Merge to Remember: Sharpness-Aware Isotropic Merging for Continual Learning
Abstract
Continual learning with large pre-trained models offers significant potential for cross-task knowledge accumulation, but faces critical challenges such as catastrophic forgetting and parameter interference, especially when historical data is unavailable. Existing approaches typically rely on sequential fine-tuning or model merging strategies, yet often overlook the impact of loss landscape sharpness and dominant singular value directions, which leads to subspace misalignment and severe knowledge forgetting. In this paper, we propose the Sharpness-Aware Isotropic Merging (SAIM) framework, which introduces targeted optimizations in both the fine-tuning and merging stages to address these issues.

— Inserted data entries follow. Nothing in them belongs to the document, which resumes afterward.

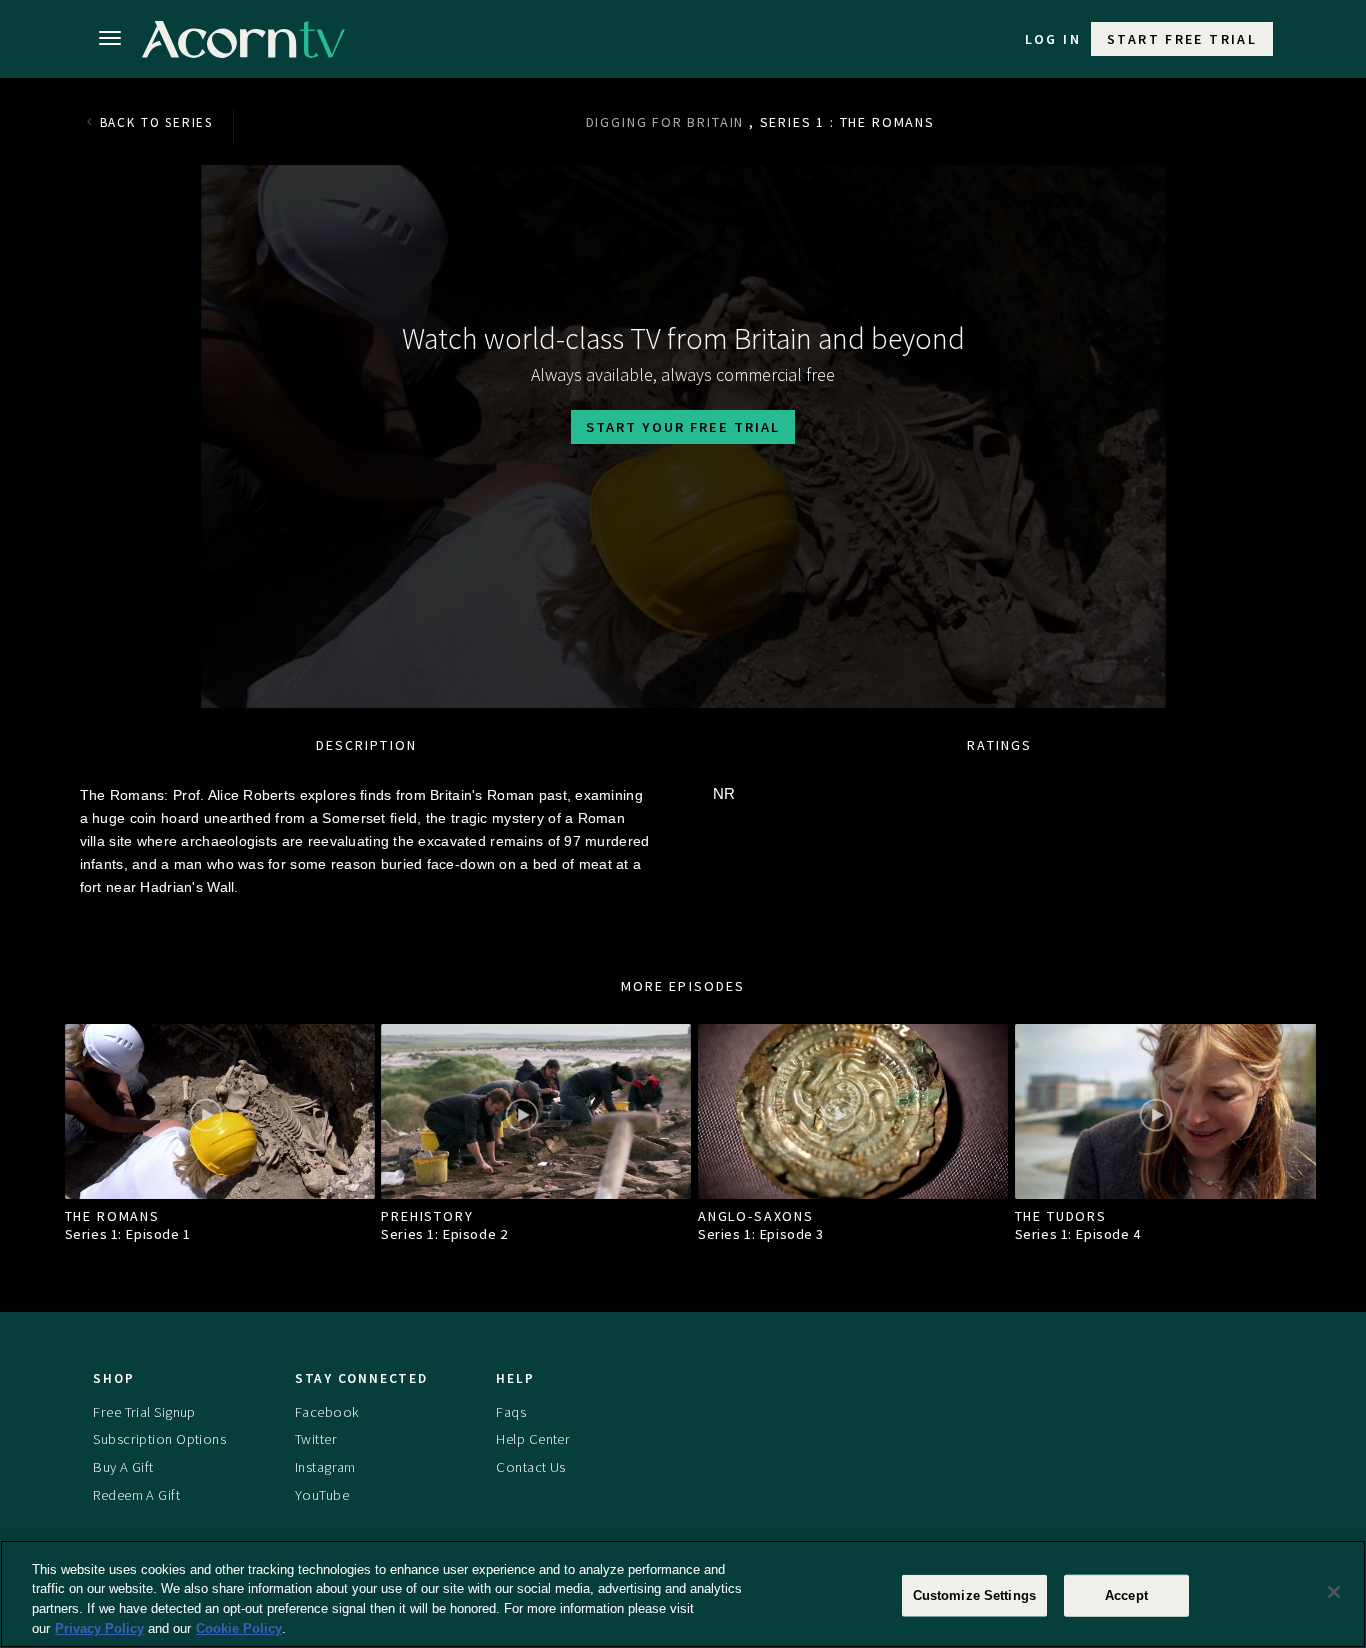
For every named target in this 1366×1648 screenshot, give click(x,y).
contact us (530, 1467)
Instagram (325, 1467)
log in (1053, 39)
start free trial (1182, 39)
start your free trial (683, 427)
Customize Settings (974, 1595)
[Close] (1334, 1592)
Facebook (327, 1412)
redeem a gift (136, 1495)
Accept (1126, 1595)
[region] (683, 1594)
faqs (511, 1412)
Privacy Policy (99, 1627)
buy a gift (123, 1467)
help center (533, 1439)
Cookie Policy (239, 1627)
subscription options (159, 1439)
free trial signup (144, 1412)
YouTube (322, 1495)
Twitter (316, 1439)
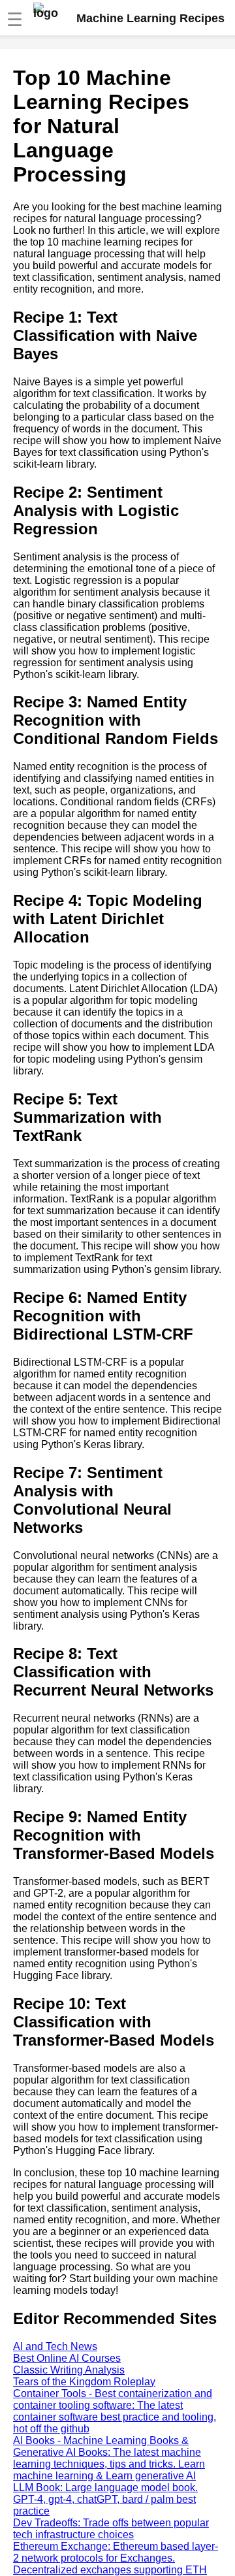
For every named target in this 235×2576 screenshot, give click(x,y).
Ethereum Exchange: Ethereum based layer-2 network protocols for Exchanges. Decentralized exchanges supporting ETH (115, 2558)
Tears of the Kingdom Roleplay (84, 2381)
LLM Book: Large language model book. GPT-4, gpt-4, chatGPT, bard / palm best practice (105, 2499)
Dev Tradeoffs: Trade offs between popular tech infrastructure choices (111, 2528)
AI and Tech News (55, 2346)
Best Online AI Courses (67, 2358)
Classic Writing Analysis (69, 2369)
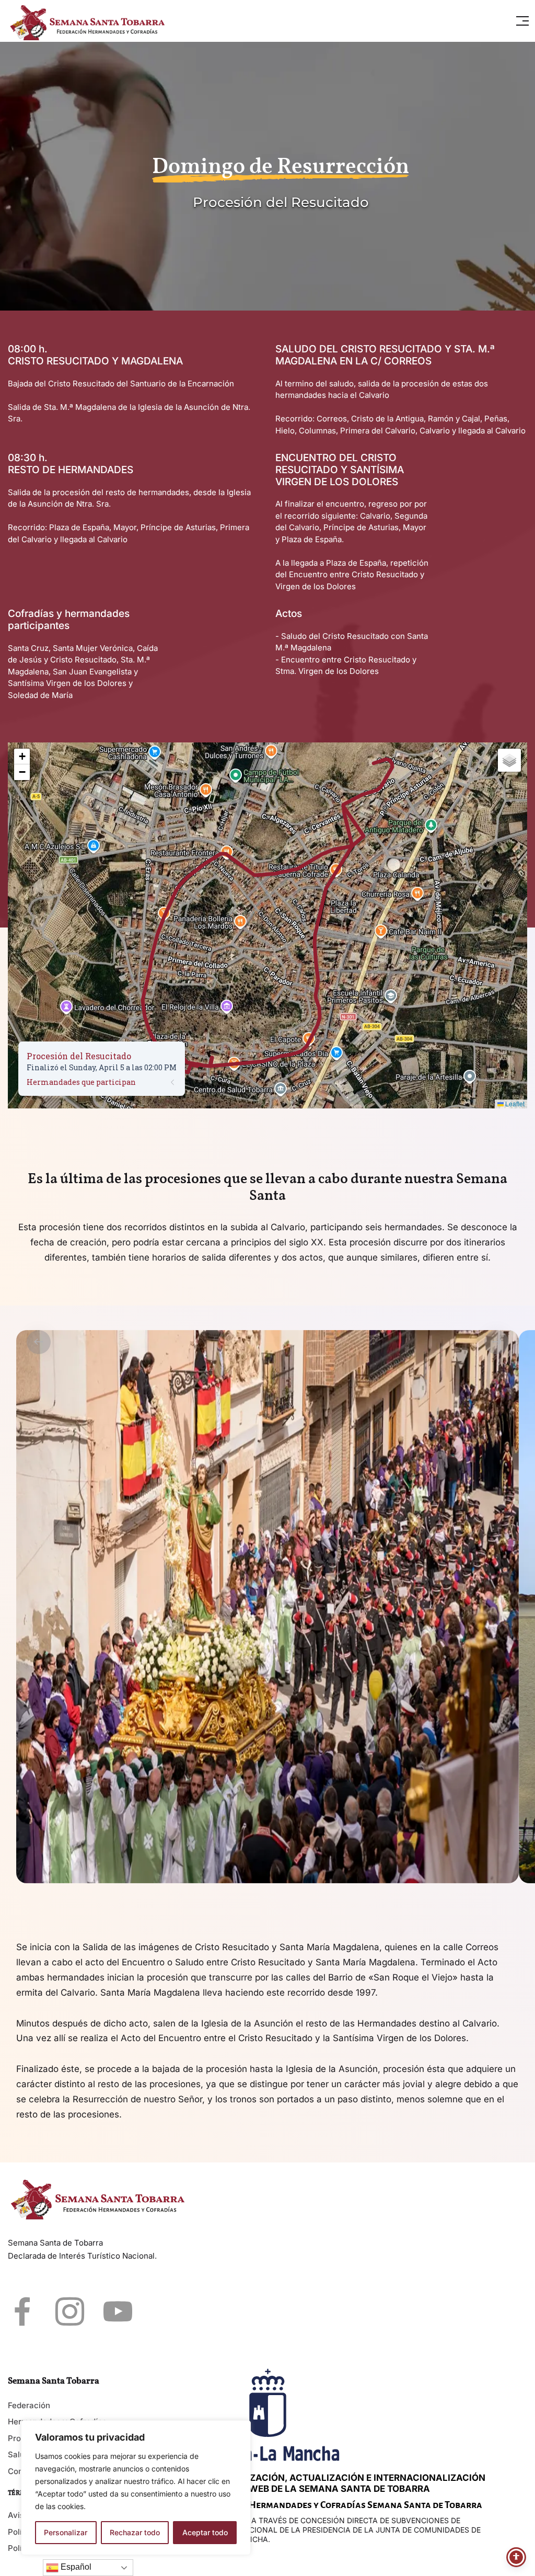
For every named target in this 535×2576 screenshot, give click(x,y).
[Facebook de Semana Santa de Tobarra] (22, 2311)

Specifically, SAIM consists of two synergistic modules: (1) a Sharpness-Aware Block Coordinate Descent (SA-BCD) optimizer that guides the model toward flatter minima and selectively updates the most task-sensitive parameters, thereby mitigating parameter interference and enhancing robustness; (2) an adaptive isotropic merging algorithm that dynamically balances the singular value spectrum across tasks, effectively preventing the model from overemphasizing any single task direction, maintaining balanced knowledge representation, and improving subspace alignment. Extensive experiments on vision and language benchmarks demonstrate that SAIM achieves 5-10% higher accuracy than existing methods and maintains robust performance as the number of tasks increases. Ablation studies further validate the effectiveness of the SA-BCD fine-tuning strategy in promoting flat minima and reducing parameter interference, as well as its compatibility with various merging approaches.